January 27th, 2008 | Posted in Mailbag

Q: How thoroughly do you “picture” the final illustration in your mind before you begin work on it? Are you able to formulate a mental image of the final scene before you start and strive to replicate it, or is most of the image worked out on paper and in sketches?

A: Good question. There are several stages to any illustration job, and each incorporates a mental “image” of different degrees.

When I get a new assignment I get an initial idea that forms pretty completely in my head of what the final could look like. I think most artists have that first flash, and it’s second nature to grab onto it and believe that’s the right and only solution. I’ve found that to be a big mistake, and always force myself to come up with and explore at least two different ideas with an open mind. Often that first one still ends up being the winner, but just the mental exercise of trying to think things out from a different angle will either lead to a better idea or make the first idea stronger. In this concept stage the sketches and thinking done on paper is as or more important that the mental visual imagery.

Once I have the final idea, I visualize it as completely as possible to the final. Even here, however, it’s a slippery slope to trust completely to your mental image. Doing a quick value or color study can really make the final art that much more effective and complete.

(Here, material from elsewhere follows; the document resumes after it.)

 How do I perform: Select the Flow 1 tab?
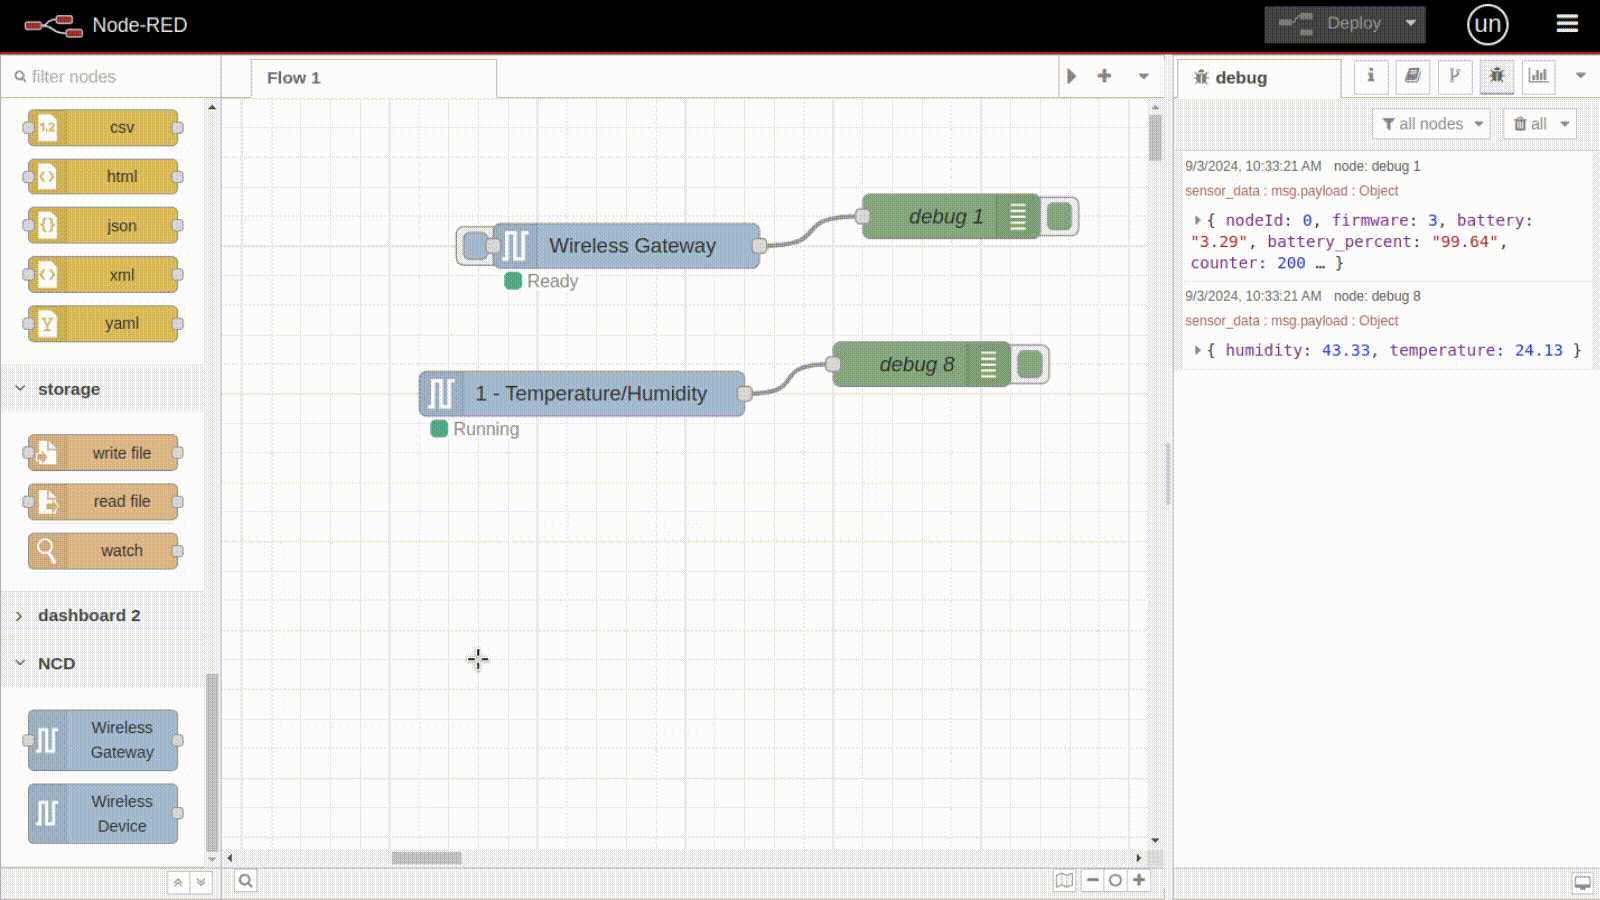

I confess I seldom do that, but if I’m working outside my comfort zone with some kind of different technique or look, I will do experimental studies to see what is working and what is not.

Michaelangelo has several quotes attributed to him that basically say he sees the figure in the marble, and simply chips away what is not part of it. That’s romantic but also untrue. He did a lot of sketches and both small and full size sculptures prior to his final work in block stone. Art is a process and even the most brilliant of artists like Michelangelo need to follow the process to achieve their goals. We mortals must do the same.

Thanks to Howard Wright from Grand Rapids, MI for the question. If you have a question you want answered for the mailbag about cartooning, illustration, MAD Magazine, caricature or similar, e-mail me and I’ll try and answer it here!


  1. SteveH says:

    The process approach is so true. I have found that the more I use a process to work towards a final piece, the better it turns out. When I rush along with an initial idea, it seldom comes out right. Tom, this is excellent advice and any budding artists reading this should take note, keep practicing and use the process of pre sketching and construction lines to help you work towards the final piece! If it’s good enough for Michaelangelo, it’s good enough for us all!